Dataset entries
========

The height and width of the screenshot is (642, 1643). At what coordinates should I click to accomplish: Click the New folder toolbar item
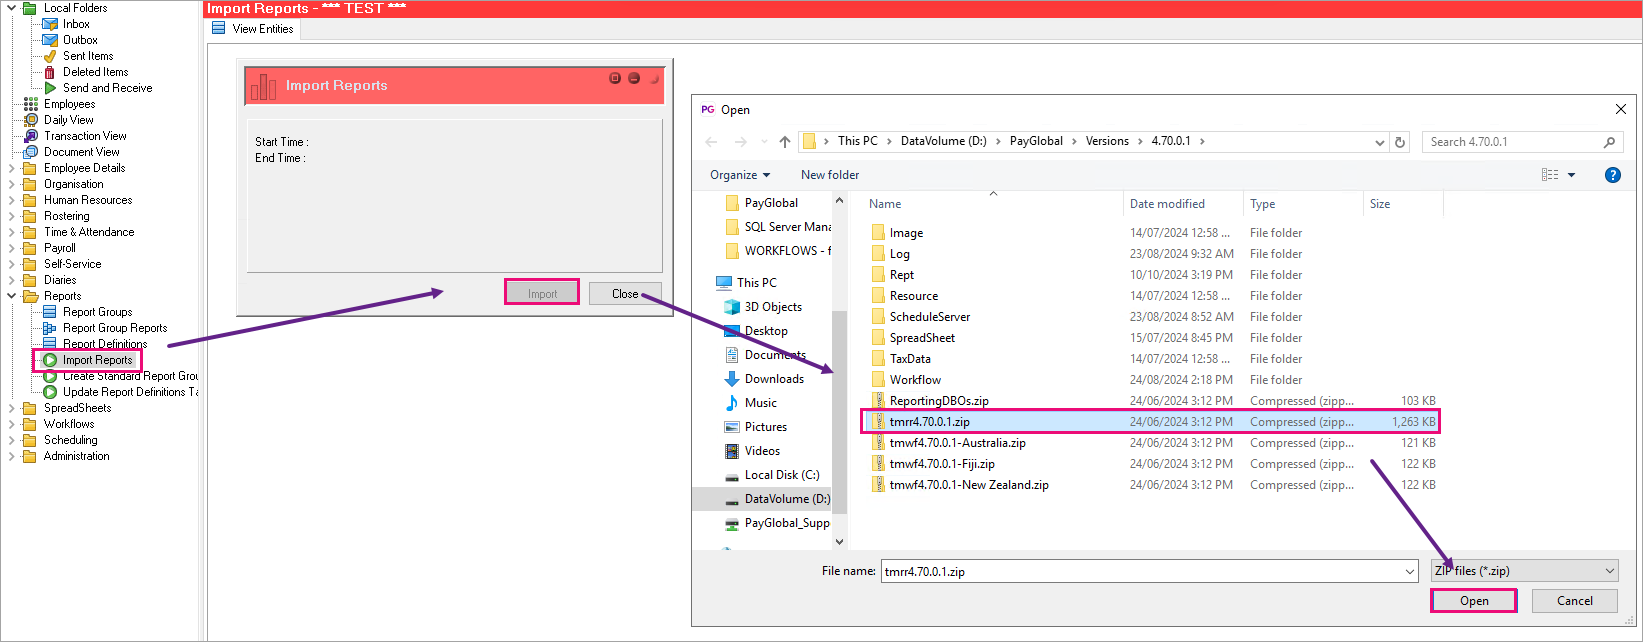tap(829, 175)
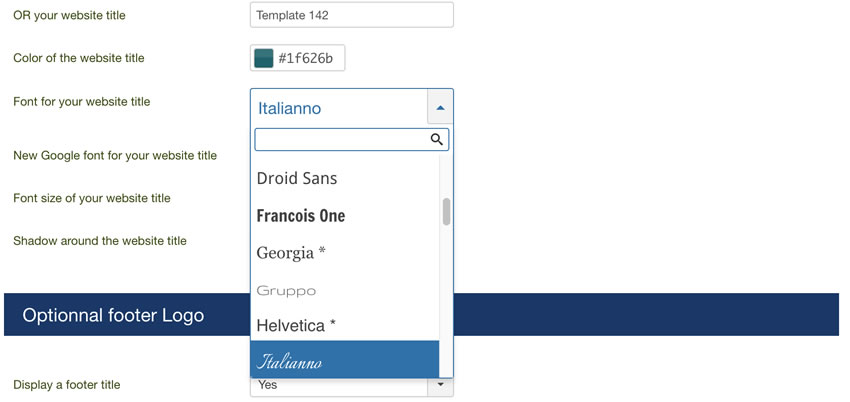Click the Display a footer title label
The width and height of the screenshot is (850, 402).
[x=67, y=385]
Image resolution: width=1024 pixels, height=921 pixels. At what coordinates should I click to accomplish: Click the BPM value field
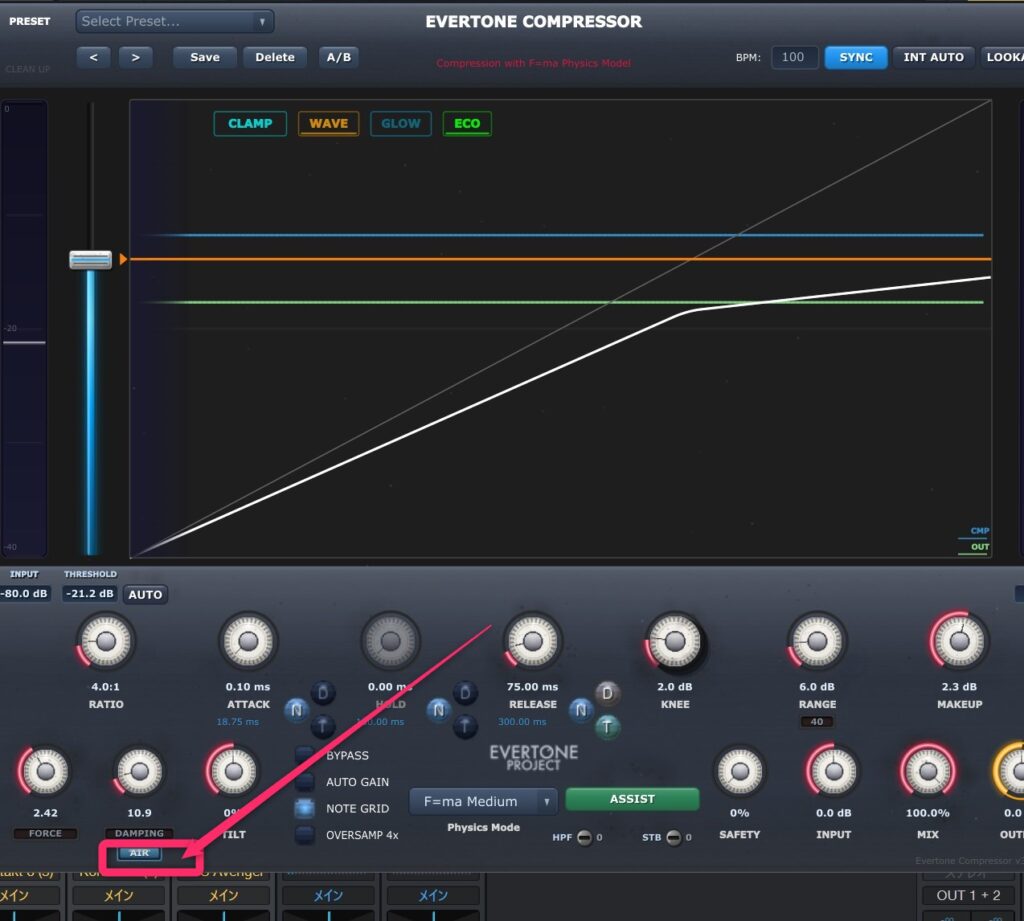(793, 57)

========

▶ _Assigned task_
The entries above are to be restated verbatim, with no pictures carried over.

▶ _Exercise output_
The height and width of the screenshot is (642, 1643). At what coordinates should I click to accomplish: Click the New folder toolbar item
tap(829, 175)
Click the Display a footer title label
The width and height of the screenshot is (850, 402).
[x=67, y=385]
Image resolution: width=1024 pixels, height=921 pixels. At what coordinates should I click to accomplish: Click the BPM value field
(793, 57)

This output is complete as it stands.